## ENTRIES SUPPLIED
• • • • •

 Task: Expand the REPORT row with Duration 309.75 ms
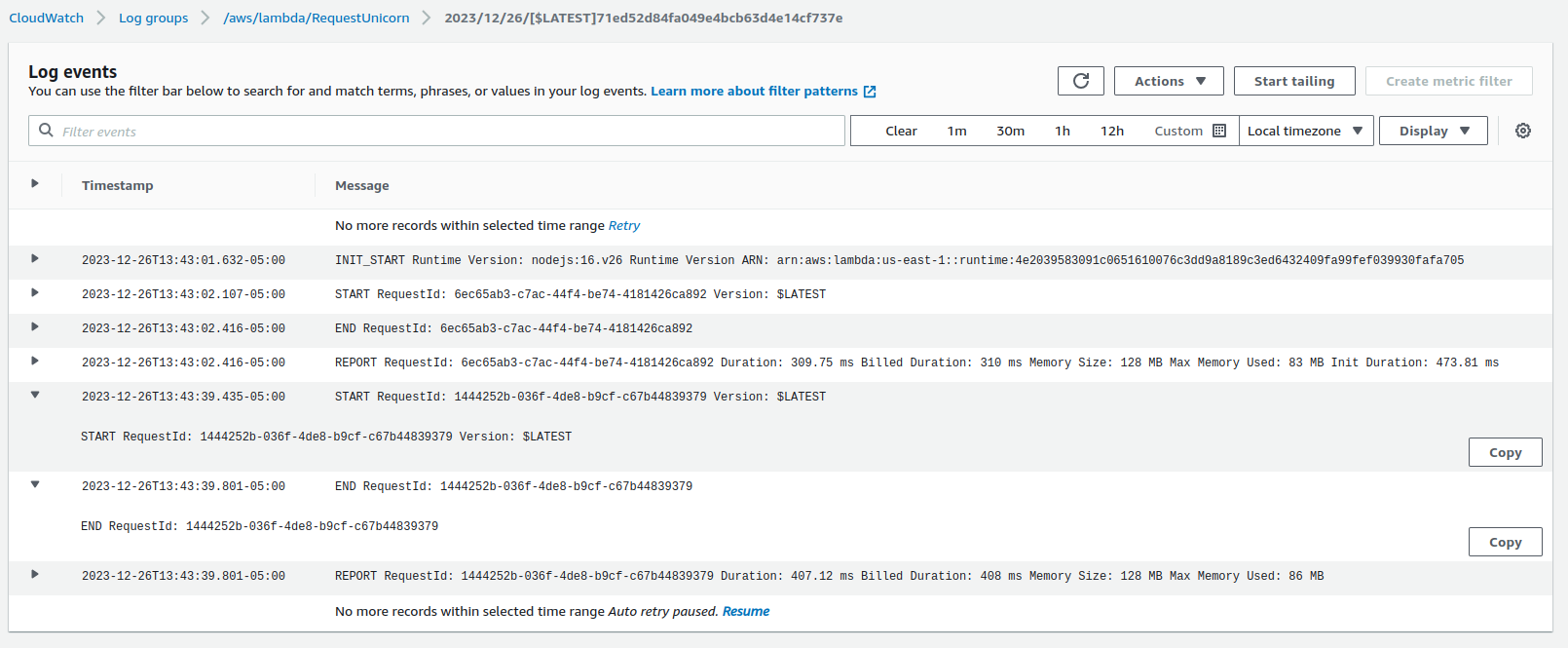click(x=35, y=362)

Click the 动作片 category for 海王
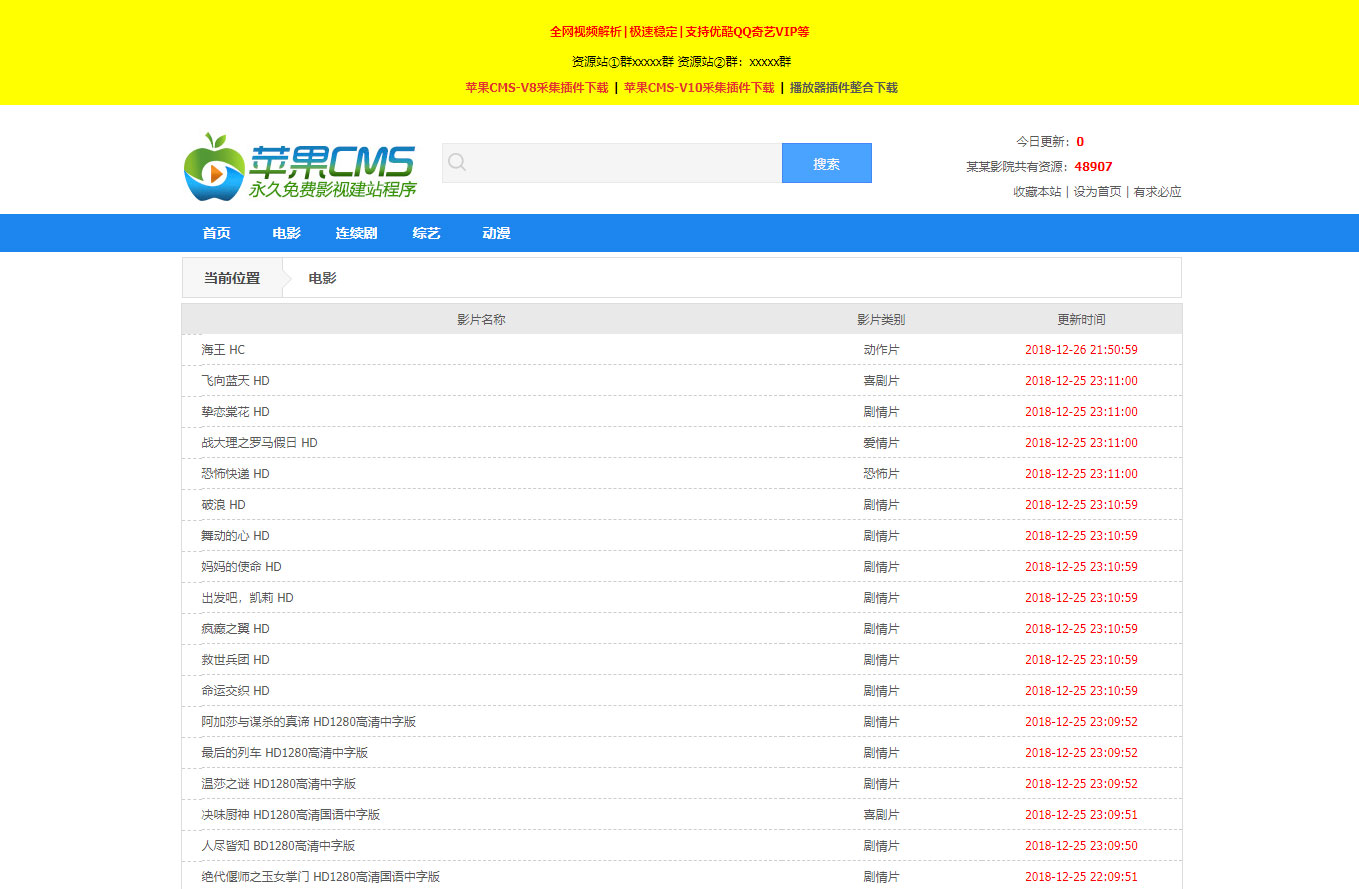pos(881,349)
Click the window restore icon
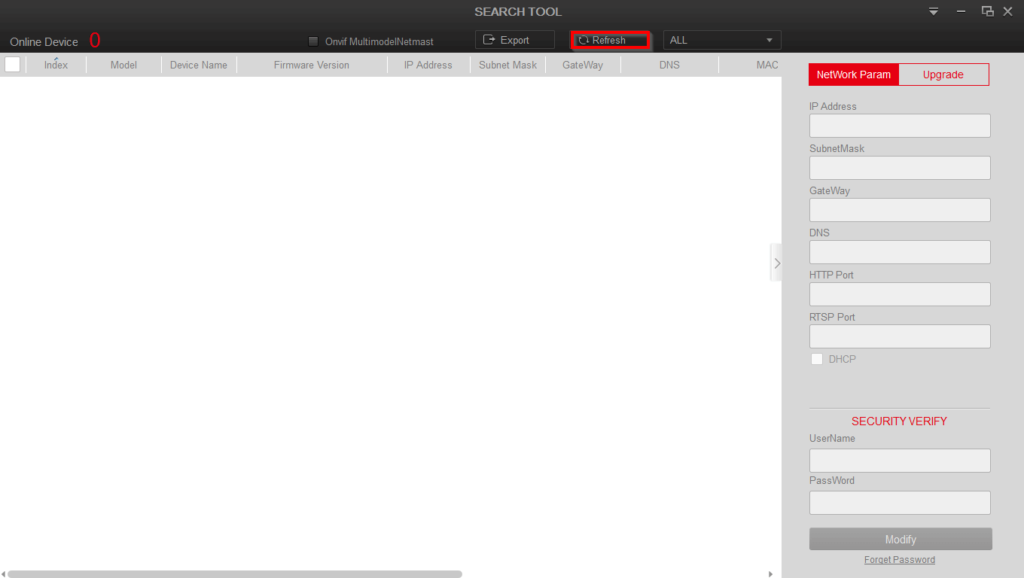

• • • • •

## WHAT THE TASK ASKS
Please copy the material above verbatim, leaving out the pictures.

## COMPLETE ANSWER
 Task: Expand the REPORT row with Duration 309.75 ms
click(x=35, y=362)

Click the 动作片 category for 海王
pos(881,349)
Click the window restore icon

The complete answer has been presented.